Sunday, February 12, 2012

Education Now 2.0 - Part II "A Work in Progress"

After 100+ years the public school system has now come to a point in time when the following characteristics are becoming a reality in practice.
Learning for ALL
J or Nike Curve (Continuous student achievement growth
Focus on Results (Customization for Individual Learners)
Equity and Quality (System able to overcome social challenges)
Data Driven
Research Based
Continuous System Renewal
Learner-Centered
Principle-Centered
Instructional Alignment to National Common Core "Anchor" Standards
Assessment for Learning (grading to enhance learning)
Move on When Ready” (seat time no longer entrenched)

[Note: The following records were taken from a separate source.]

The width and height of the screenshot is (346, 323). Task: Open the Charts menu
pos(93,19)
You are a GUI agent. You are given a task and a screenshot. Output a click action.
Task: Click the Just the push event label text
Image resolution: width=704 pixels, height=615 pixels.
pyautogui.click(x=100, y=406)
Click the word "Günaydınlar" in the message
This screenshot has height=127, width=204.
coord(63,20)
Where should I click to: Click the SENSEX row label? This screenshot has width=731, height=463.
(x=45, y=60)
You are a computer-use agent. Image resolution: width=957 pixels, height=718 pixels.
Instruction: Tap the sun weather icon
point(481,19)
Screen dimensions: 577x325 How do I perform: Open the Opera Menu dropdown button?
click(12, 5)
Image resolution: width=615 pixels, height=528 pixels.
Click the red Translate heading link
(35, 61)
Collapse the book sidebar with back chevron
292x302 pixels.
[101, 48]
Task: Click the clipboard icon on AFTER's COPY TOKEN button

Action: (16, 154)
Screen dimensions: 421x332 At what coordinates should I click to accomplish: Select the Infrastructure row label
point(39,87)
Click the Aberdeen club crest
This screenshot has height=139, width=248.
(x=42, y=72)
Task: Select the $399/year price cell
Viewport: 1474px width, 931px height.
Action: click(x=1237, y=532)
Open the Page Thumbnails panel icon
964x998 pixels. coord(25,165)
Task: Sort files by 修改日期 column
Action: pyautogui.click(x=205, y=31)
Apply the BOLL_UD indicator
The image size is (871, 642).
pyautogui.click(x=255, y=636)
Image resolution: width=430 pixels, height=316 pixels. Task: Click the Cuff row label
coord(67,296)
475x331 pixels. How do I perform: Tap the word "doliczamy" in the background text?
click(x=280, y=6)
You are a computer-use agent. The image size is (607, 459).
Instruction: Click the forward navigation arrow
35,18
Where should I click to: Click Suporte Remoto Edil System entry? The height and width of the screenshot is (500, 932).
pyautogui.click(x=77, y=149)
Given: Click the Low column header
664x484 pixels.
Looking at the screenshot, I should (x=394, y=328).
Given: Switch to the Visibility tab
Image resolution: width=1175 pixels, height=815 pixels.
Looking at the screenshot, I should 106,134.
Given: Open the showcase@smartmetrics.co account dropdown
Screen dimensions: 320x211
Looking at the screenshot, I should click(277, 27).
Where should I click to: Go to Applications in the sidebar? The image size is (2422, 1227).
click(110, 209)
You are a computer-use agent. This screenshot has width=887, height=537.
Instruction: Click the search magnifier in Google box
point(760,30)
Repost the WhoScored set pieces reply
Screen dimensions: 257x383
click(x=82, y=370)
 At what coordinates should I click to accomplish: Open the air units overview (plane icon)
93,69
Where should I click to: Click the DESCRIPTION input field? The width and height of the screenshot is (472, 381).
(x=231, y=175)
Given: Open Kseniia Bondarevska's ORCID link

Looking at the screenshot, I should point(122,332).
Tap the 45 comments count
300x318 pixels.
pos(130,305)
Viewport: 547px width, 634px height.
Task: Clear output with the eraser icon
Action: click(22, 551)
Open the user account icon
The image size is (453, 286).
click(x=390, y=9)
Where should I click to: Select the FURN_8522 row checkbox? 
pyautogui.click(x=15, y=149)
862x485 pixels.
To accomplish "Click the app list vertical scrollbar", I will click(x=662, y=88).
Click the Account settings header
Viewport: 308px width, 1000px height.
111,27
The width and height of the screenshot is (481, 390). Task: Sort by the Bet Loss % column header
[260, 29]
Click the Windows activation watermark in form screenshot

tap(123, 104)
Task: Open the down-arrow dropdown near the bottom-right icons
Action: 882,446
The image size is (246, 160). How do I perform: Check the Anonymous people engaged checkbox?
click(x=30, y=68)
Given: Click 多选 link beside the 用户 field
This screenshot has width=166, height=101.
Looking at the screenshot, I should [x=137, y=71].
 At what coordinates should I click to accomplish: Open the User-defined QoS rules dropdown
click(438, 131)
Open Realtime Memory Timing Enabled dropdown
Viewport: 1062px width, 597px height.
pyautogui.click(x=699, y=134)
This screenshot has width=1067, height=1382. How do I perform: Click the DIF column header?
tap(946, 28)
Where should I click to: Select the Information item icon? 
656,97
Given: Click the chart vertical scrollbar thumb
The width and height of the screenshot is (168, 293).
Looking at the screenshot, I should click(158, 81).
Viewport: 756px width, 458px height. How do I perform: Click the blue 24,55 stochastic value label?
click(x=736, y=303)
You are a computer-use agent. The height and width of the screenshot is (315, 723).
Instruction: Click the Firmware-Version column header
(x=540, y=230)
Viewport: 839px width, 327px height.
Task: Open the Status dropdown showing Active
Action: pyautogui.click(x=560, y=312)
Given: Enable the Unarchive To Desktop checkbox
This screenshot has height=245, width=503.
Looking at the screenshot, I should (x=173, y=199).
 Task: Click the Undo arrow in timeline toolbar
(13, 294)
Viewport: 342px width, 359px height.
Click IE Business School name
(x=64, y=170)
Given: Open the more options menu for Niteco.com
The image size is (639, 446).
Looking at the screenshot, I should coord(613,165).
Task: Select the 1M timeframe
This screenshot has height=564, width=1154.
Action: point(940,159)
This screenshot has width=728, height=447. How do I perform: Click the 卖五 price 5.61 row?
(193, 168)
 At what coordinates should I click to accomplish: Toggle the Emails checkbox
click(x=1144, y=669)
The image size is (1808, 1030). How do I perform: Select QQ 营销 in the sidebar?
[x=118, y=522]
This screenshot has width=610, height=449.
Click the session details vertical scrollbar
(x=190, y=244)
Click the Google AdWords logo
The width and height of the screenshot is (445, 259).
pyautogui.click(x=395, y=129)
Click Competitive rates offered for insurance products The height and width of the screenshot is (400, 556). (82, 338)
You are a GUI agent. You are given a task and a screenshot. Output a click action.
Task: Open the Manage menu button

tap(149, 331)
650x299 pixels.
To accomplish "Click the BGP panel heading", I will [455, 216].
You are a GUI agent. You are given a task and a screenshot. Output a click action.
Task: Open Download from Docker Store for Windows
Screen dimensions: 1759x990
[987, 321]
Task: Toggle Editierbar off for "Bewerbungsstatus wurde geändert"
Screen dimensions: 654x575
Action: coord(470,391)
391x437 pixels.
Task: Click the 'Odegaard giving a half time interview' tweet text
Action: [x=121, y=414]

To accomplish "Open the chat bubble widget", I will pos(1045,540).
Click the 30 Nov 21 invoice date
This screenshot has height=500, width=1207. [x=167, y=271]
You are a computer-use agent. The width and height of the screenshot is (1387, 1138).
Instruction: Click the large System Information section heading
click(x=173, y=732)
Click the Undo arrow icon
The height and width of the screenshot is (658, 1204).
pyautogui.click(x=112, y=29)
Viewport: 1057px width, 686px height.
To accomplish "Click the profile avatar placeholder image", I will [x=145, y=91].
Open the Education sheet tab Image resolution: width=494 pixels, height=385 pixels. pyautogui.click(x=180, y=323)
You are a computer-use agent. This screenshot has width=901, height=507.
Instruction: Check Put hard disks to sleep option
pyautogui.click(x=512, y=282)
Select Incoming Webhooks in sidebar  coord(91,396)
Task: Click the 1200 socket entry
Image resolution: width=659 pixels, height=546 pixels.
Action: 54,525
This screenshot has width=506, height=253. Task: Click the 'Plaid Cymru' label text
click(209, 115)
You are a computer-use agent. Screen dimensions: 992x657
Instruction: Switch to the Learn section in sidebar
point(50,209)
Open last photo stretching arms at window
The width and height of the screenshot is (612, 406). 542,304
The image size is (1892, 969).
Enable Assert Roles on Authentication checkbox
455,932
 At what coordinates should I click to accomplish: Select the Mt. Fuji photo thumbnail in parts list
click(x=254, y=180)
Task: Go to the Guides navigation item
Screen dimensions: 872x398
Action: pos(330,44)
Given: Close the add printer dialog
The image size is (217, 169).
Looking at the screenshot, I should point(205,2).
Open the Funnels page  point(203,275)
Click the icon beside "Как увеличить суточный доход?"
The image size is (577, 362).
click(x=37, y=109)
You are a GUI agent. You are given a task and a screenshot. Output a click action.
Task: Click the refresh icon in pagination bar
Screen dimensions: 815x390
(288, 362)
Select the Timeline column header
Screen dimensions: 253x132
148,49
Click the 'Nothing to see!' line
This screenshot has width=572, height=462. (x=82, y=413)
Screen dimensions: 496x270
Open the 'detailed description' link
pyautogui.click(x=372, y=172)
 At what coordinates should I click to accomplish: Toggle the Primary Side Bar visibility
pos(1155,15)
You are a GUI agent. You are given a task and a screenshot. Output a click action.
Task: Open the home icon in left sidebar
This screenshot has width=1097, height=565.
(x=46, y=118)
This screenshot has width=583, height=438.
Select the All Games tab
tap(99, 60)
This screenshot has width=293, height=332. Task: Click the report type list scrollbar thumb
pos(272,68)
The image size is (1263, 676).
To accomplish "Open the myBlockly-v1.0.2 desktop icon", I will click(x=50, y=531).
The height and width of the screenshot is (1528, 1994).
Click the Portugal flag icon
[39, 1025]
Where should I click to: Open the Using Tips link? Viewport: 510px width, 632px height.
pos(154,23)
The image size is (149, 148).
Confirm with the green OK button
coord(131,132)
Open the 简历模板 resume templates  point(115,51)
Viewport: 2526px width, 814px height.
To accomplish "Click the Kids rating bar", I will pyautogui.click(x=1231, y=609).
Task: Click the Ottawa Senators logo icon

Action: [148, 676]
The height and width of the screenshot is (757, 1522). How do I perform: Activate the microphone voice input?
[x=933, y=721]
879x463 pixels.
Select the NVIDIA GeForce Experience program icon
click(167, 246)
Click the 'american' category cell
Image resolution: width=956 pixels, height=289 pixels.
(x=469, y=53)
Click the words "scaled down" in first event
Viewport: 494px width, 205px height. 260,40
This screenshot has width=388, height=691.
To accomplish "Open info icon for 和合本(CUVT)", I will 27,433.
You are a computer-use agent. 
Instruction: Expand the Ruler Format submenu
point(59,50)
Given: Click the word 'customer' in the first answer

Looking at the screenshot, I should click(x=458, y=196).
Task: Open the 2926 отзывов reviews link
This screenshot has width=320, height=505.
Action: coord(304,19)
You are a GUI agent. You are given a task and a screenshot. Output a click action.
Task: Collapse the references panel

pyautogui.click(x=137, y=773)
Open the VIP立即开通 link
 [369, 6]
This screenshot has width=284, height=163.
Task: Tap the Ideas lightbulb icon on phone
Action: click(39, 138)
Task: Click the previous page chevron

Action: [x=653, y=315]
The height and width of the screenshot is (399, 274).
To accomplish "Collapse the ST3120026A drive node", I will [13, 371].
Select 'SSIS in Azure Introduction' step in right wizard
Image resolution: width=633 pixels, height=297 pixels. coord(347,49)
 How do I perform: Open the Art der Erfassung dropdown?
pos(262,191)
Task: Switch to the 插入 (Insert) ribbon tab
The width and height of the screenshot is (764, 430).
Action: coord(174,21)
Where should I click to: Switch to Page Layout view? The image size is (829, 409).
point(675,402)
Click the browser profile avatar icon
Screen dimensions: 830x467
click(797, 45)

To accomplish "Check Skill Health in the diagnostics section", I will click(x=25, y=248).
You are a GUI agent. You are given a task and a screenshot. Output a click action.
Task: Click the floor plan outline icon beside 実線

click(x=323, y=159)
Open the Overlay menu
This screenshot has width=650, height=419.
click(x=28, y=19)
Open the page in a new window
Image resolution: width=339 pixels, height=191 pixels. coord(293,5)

The Fountain Hills Unified School District has mirrored some of these needed changes with the following initiatives and implementations:

FHUSD Building Effective School Plans reflect Common Core Standards (CCS) Initiative
New mathematics curriculum for 2011-12 CCS aligned
ATI Galileo Benchmarks three times annually
Building Data Walls in place
Principals reporting quarterly to School Board on "leading indicator" student achievement data
All campuses wireless allowing for mobile devices and personal technology access
Software support in place and practice grades K-8
Redesigned building specific walkthrough templates developed
Building level teams and administrators receiving PD360 training with access to CCS module
Marketing now available for print, for social network, for website and new mobile website
Flexible technology devices becoming more available in addition to "Bring Your Own Device" (BYOD)
Online course development for regular credit as well as credit retrieval in-house and with outside vendor

Despite these evolving changes "the work" continues as 2.0 will not meet the needs of a changing educational, worldwide culture of competition. Foundationally, our classroom teachers must continue to focus on effective classroom lessons anchored by authentic college prep/career ready reading and writing. Non-fiction text must dramatically increase both in quality, quantity and complexity. "Checks for understanding" must increase in regularity and for all students. Finally, our curriculum in the classroom, must truly represent the Common Core stressing the standards "anchors" or "power" standards. As negative and painful the recent journey of public education has been for many educators, the current journey offers opportunity to meet the needs of all learners - this is our mission. Let us take control of the conversation and the continuing, necessary systemic changes.